• F
    Btrfs: fix lockdep warning on deadlock against an inode's log mutex · 28a23593
    Filipe Manana 提交于
    Commit 44f714da ("Btrfs: improve performance on fsync against new
    inode after rename/unlink"), which landed in 4.8-rc2, introduced a
    possibility for a deadlock due to double locking of an inode's log mutex
    by the same task, which lockdep reports with:
    
    [23045.433975] =============================================
    [23045.434748] [ INFO: possible recursive locking detected ]
    [23045.435426] 4.7.0-rc6-btrfs-next-34+ #1 Not tainted
    [23045.436044] ---------------------------------------------
    [23045.436044] xfs_io/3688 is trying to acquire lock:
    [23045.436044]  (&ei->log_mutex){+.+...}, at: [<ffffffffa038552d>] btrfs_log_inode+0x13a/0xc95 [btrfs]
    [23045.436044]
                   but task is already holding lock:
    [23045.436044]  (&ei->log_mutex){+.+...}, at: [<ffffffffa038552d>] btrfs_log_inode+0x13a/0xc95 [btrfs]
    [23045.436044]
                   other info that might help us debug this:
    [23045.436044]  Possible unsafe locking scenario:
    
    [23045.436044]        CPU0
    [23045.436044]        ----
    [23045.436044]   lock(&ei->log_mutex);
    [23045.436044]   lock(&ei->log_mutex);
    [23045.436044]
                    *** DEADLOCK ***
    
    [23045.436044]  May be due to missing lock nesting notation
    
    [23045.436044] 3 locks held by xfs_io/3688:
    [23045.436044]  #0:  (&sb->s_type->i_mutex_key#15){+.+...}, at: [<ffffffffa035f2ae>] btrfs_sync_file+0x14e/0x425 [btrfs]
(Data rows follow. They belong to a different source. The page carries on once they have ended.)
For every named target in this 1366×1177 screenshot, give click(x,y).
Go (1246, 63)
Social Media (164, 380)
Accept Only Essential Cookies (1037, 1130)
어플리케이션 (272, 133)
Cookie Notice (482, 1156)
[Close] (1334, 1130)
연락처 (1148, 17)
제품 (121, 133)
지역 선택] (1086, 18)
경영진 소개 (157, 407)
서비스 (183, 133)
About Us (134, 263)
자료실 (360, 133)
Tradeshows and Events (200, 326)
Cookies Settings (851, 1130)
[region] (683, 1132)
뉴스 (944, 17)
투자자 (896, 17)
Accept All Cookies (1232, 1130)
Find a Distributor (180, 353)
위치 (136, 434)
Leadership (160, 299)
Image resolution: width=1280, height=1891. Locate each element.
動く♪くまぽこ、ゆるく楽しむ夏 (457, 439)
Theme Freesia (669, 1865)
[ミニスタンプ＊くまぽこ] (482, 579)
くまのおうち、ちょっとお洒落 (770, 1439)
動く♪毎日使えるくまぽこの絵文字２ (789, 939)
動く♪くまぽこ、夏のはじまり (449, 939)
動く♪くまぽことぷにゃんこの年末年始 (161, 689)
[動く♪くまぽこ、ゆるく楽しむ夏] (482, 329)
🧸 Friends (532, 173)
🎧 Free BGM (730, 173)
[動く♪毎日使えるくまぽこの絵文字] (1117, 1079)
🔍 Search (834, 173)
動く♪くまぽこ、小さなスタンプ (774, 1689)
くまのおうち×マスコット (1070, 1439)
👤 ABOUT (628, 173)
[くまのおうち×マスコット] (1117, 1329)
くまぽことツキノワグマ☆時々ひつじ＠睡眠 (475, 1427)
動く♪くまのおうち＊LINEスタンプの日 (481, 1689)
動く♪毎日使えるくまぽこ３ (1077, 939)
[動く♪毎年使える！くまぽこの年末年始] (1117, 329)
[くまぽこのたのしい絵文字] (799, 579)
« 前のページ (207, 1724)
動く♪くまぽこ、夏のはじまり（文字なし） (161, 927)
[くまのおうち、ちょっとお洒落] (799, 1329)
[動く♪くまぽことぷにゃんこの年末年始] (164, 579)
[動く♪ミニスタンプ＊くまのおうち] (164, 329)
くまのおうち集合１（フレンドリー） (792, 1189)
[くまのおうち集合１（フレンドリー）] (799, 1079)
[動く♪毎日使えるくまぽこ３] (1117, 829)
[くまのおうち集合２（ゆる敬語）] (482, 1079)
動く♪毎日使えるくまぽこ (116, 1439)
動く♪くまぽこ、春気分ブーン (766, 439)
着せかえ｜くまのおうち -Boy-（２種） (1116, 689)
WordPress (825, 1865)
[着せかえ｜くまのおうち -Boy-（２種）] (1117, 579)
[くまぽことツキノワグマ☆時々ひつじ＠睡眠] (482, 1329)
    [23045.436044]  #1:  (sb_internal#2){.+.+.+}, at: [<ffffffff8118446b>] __sb_start_write+0x5f/0xb0
    [23045.436044]  #2:  (&ei->log_mutex){+.+...}, at: [<ffffffffa038552d>] btrfs_log_inode+0x13a/0xc95 [btrfs]
    [23045.436044]
                   stack backtrace:
    [23045.436044] CPU: 4 PID: 3688 Comm: xfs_io Not tainted 4.7.0-rc6-btrfs-next-34+ #1
    [23045.436044] Hardware name: QEMU Standard PC (i440FX + PIIX, 1996), BIOS rel-1.9.1-0-gb3ef39f-prebuilt.qemu-project.org 04/01/2014
    [23045.436044]  0000000000000000 ffff88022f5f7860 ffffffff8127074d ffffffff82a54b70
    [23045.436044]  ffffffff82a54b70 ffff88022f5f7920 ffffffff81092897 ffff880228015d68
    [23045.436044]  0000000000000000 ffffffff82a54b70 ffffffff829c3f00 ffff880228015d68
    [23045.436044] Call Trace:
    [23045.436044]  [<ffffffff8127074d>] dump_stack+0x67/0x90
    [23045.436044]  [<ffffffff81092897>] __lock_acquire+0xcbb/0xe4e
    [23045.436044]  [<ffffffff8109155f>] ? mark_lock+0x24/0x201
    [23045.436044]  [<ffffffff8109179a>] ? mark_held_locks+0x5e/0x74
    [23045.436044]  [<ffffffff81092de0>] lock_acquire+0x12f/0x1c3
    [23045.436044]  [<ffffffff81092de0>] ? lock_acquire+0x12f/0x1c3
    [23045.436044]  [<ffffffffa038552d>] ? btrfs_log_inode+0x13a/0xc95 [btrfs]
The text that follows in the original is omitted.